Carlos Pellicer – Discurso a Cananea
È nella città mineraria di Lota, Cile, che venne al mondo nel 1867 Baldomero Lillo, figlio di un minatore e caposquadra, da cui aveva ereditato la passione per la lettura, unico spiraglio di luce per una giovinezza risucchiata dalle tenebre che dominavano le miniere di carbone cilene di inizio Novecento, in cui tante persone come lui, adulti e bambini erano confinati per la maggior parte della giornata, per poi ritrovarsi la sera a camminare verso gli alloggi messi lì dall’impresa estrattivista, in cui erano attesi da quelle mogli costrette a razionare il cibo, pur di dar qualcosa da mangiare a quei bambini che alla tenera età di otto anni avrebbero rinunciato alla vista di un sole appena conosciuto, per calarsi sotto terra, in una notte perenne.

È questo spaccato della comunità cilena che ci viene raccontato in Sub Terra, il cinquantunesimo volume della collana Gli eccentrici, curata dalla casa editrice salernitana Edizioni Arcoiris, con traduzione di Antonella Di Nobile e Raul Schenardi.

Grazie a questa scelta, come sempre coraggiosa, come sempre preziosa, di questa realtà editoriale italiana, abbiamo la possibilità di compiere un viaggio nel tempo e, parallelamente, di confrontarci con un autore dalla sensibilità straordinaria, che con la sua poetica ha dato un contributo significativo a una tradizione letteraria, quella del romanzo sociale latinoamericano, il cui intento andava ben oltre il donare dei testi dalla grande qualità e in grado di lasciare il segno nella storia della letteratura in termini di stile e struttura, per rispondere a obiettivi molto più urgenti, quali il denunciare, dunque fare luce sulla condizione delle fasce sociali più deboli sfruttate fino all’osso in quei quartieri delle grandi città latinoamericane o ai confini di esse e il dare voce a quelle realtà sotto scacco di imprenditori impietosi, in sintesi condurci nelle “vene aperte” di un continente in cui scorrono fiumi dalle acque contaminate da violenza e sfruttamento, iniziando a tessere quel filo rosso che unisce il popolo latinoamericano di oggi con il popolo latinoamericano di ieri, in una lotta vigorosa, ardente e continua, verso il riconoscimento dei propri diritti.

Nelle pagine di Sub Terra – e in questo è possibile allacciarsi al sottotitolo del libro in lingua originale – sono dipinti dei veri e propri quadri della miniera.

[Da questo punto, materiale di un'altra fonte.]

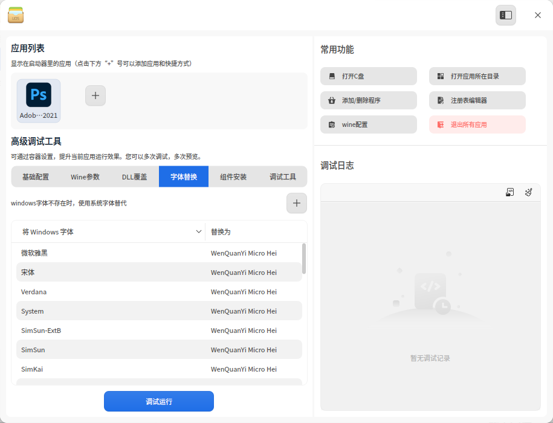This screenshot has width=553, height=423.
Task: Open C drive via 打开C盘
Action: (x=369, y=76)
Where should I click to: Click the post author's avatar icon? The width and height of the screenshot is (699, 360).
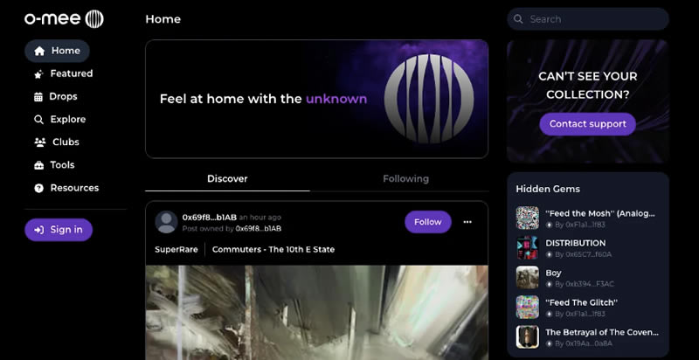coord(166,222)
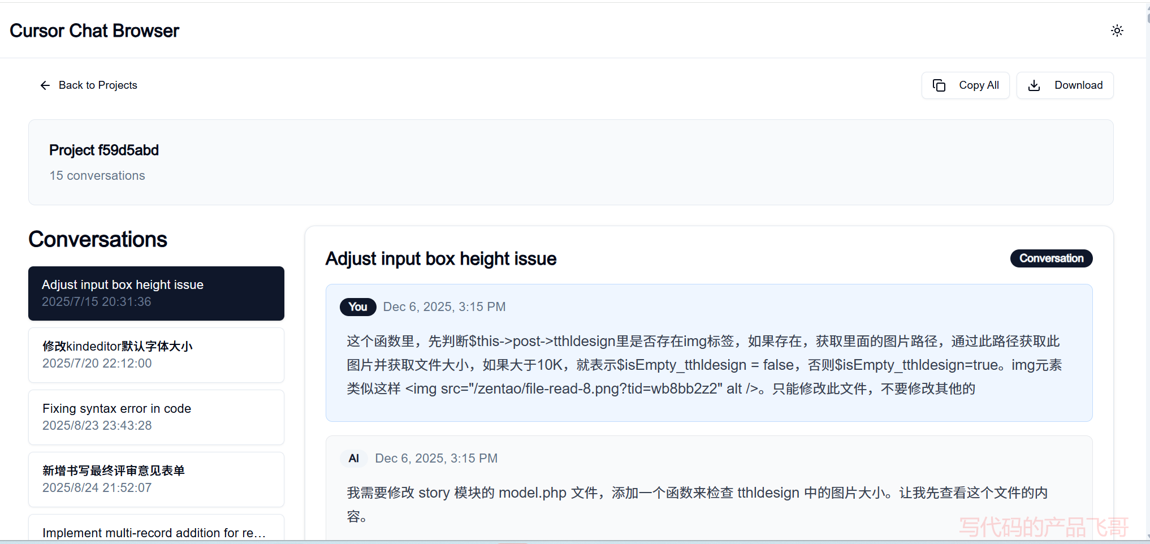Open conversation "修改kindeditor默认字体大小"

pyautogui.click(x=156, y=355)
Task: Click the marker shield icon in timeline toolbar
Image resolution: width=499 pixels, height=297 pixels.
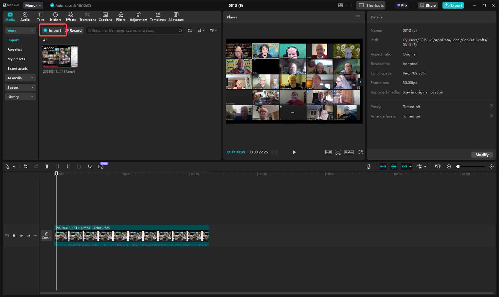Action: click(90, 166)
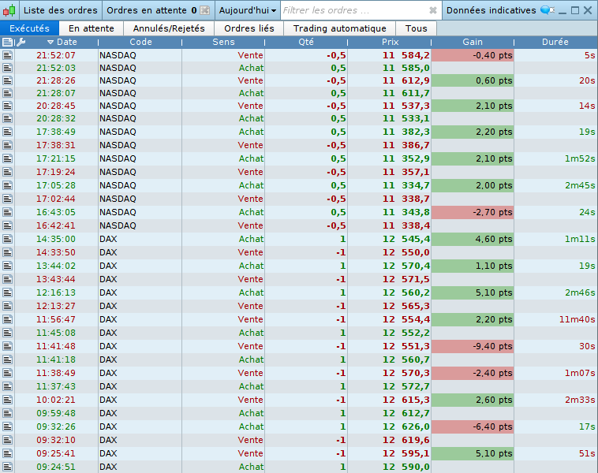The width and height of the screenshot is (598, 473).
Task: Open the small window menu arrow
Action: [x=562, y=11]
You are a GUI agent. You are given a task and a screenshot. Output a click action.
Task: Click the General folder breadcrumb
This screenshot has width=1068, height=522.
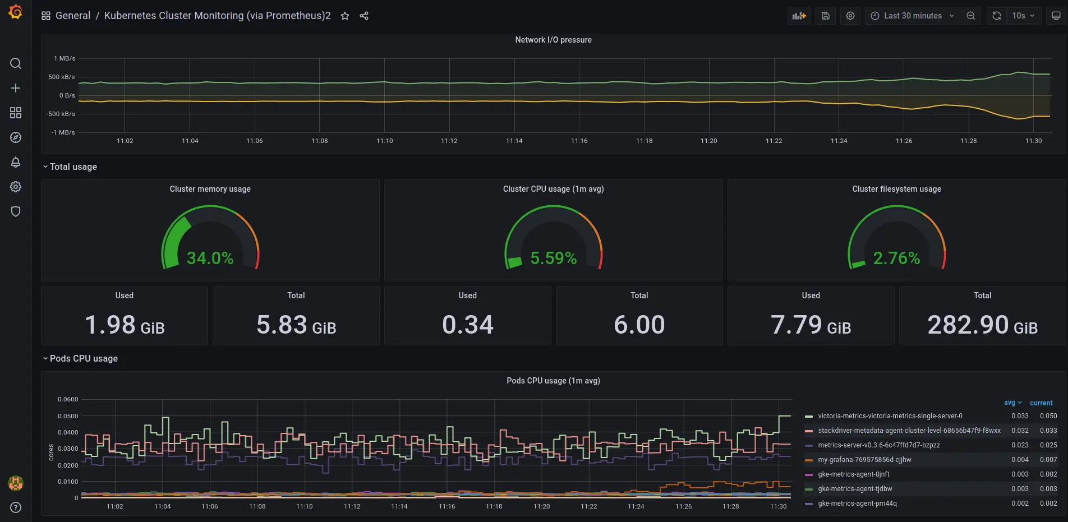click(x=73, y=16)
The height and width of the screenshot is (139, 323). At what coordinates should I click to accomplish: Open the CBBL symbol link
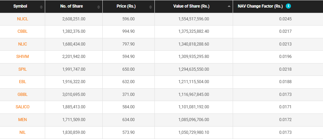coord(22,31)
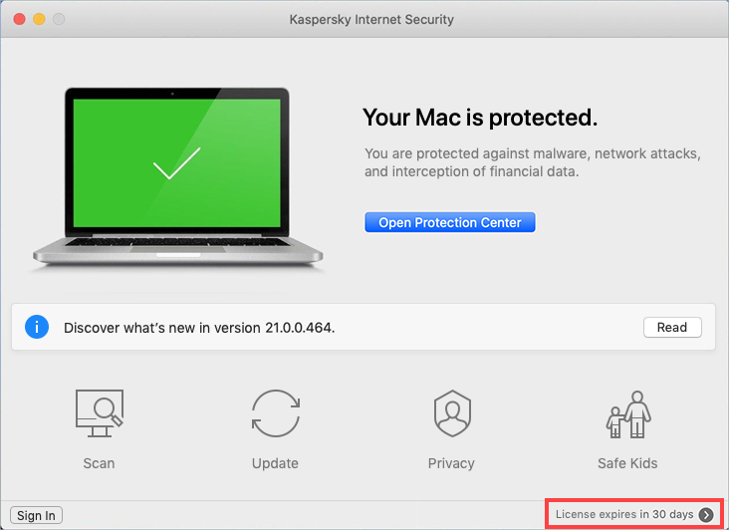The height and width of the screenshot is (530, 729).
Task: Read what's new in version 21.0.0.464
Action: click(672, 328)
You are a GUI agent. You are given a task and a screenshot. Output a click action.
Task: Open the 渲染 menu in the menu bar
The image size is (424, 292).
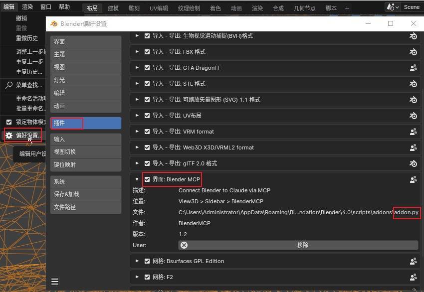pos(27,7)
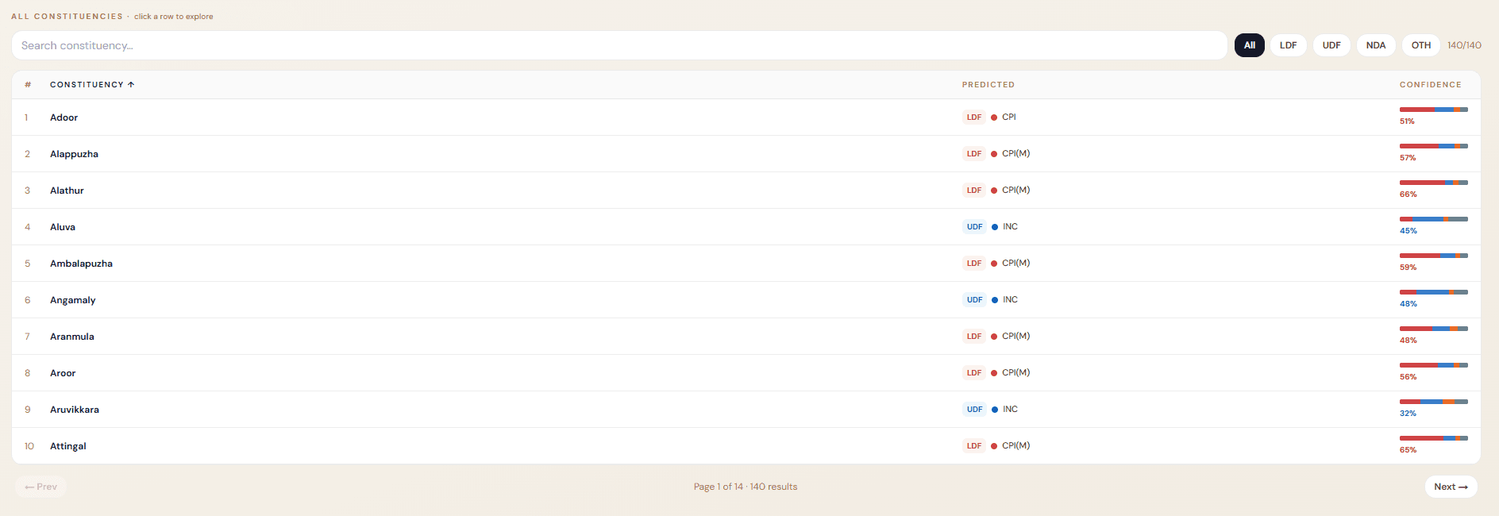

Baldomero Lillo, con le sue parole è in grado di creare delle immagini altamente rappresentative delle condizioni dei lavoratori, nelle città minerarie del lungo petalo di mare, nate in seno a un progresso incalzante, che altro non ha fatto altro che evidenziare e acuire le disparità economiche della popolazione dello stato cileno.
Si narra che nel Cile di quegli anni, all’avvio di una nuova rete elettrica, la gente si radunasse nelle piazze delle città per ammirare l’accendersi dei lampioni alimentati da quel carbone che veniva estratto dalle “formiche perforatrici” che lavoravano nelle miniere appena fuori città. Erano luci vive, luminose, sotto le quali i bambini giocavano e gli adulti chiacchieravano del più e del meno, mentre le campane rintoccavano quella melodia che segnava le ore. A pochi chilometri, però, quel suono idilliaco, angelico, lasciava spazio al rumore del piccone che scalfiva la dura roccia, da cui si disperdevano polveri sottili, destinate a insinuarsi nei polmoni degli operai: le urla benevole di un padre che richiama suo figlio erano sostituite dalle urla dei capisquadra, le schiene di quei bambini, poggiati sui muretti per parlare con gli amici, a più di due metri sottoterra premevano con tutta la loro forza sulle porte, per permettere ai minatori di far passare i carretti in quei tunnel strettissimi, che avrebbero potuto saltare in aria da un momento all’altro, date le cariche d’esplosivo piazzate sulle pareti rocciose, il tutto per pochi centesimi come salario, che non si poteva in alcun modo contestare, pena il licenziamento e la conseguente espulsione dagli alloggi fatiscenti in cui venivano ospitati i lavoratori con le loro famiglie.
È una cruda realtà quella che viene narrata in Sub Terra, contrassegnata dallo sfruttamento del lavoro minorile e non, dalle condizioni di estrema povertà in cui versavano quelle persone, sacrificate sull’altare del progresso. Ma cosa succede se un autore come Lillo dona la sua penna alla narrazione di quelle storie silenziate? Viene fuori una poesia che si tinge di quei volti che sembrano quasi comparire dinnanzi agli occhi del lettore, faccia a faccia con quelli acquosi di un minatore, vengono fuori le immagini degli occhi giganti e lacrimanti di bambini che implorano il proprio padre di non lasciarli soli nel buio, si riescono a udire le urla di una madre mentre toglie la polvere dal volto di suo figlio e nasconde la delusione dinnanzi lo sguardo di un marito di fronte a una misera monetina, metafora del valore di quelle vite che soccombono sotto un’esplosione da cui i superstiti estrarranno i corpi dei propri compagni o di quei capisquadra verso cui non nutrono rancore, poiché in quegli ambienti si è tutti vittime della stessa farsa, di una tragedia che si conclude con la vista di un cavallo che ormai vecchio, inutile, cammina verso la luce. Ecco che le pagine di questo libro diventano veicolo di una grande e singolare intensità, tesa a narrare quel lato della storia dimenticato, ma che abbiamo il dovere di conoscere e ricordare, in nome di tutte quelle persone che ancora oggi vivono in queste condizioni.